The copy must hold exactly the lines from the one with "The height and" through the end of the listing below, and nothing else, with no pictures.

• **Exercise material**:

------------------------------------------------------------

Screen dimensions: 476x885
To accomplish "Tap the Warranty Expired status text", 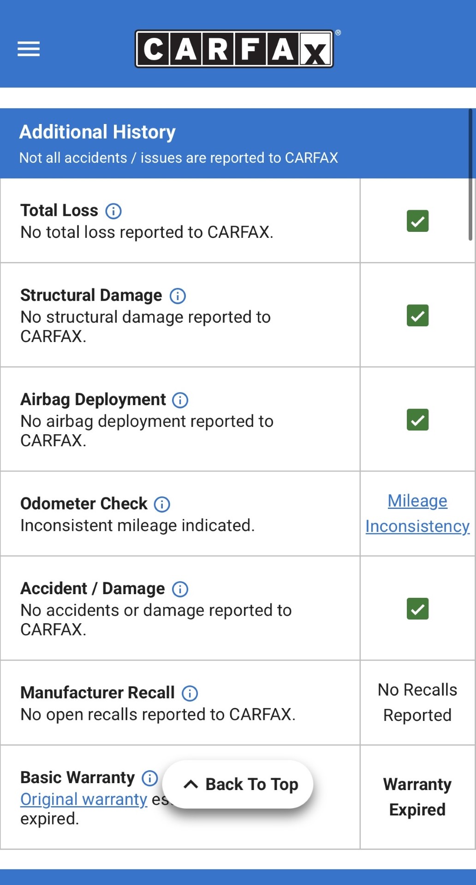I will coord(417,797).
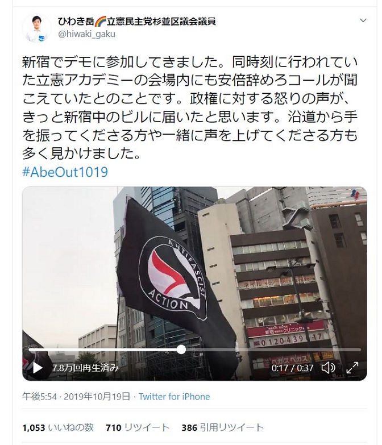Click the Twitter for iPhone source link
382x445 pixels.
click(175, 397)
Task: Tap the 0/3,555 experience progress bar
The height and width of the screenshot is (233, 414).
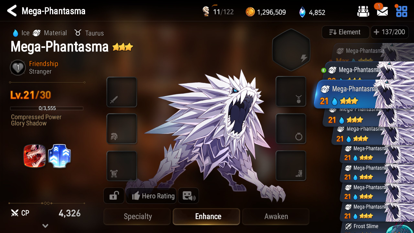Action: pos(47,108)
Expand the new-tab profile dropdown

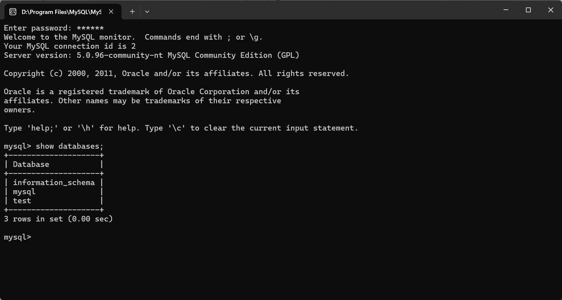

------------------------------------------------------------

• **Task solution**:
The height and width of the screenshot is (233, 414).
Action: pos(47,108)
Expand the new-tab profile dropdown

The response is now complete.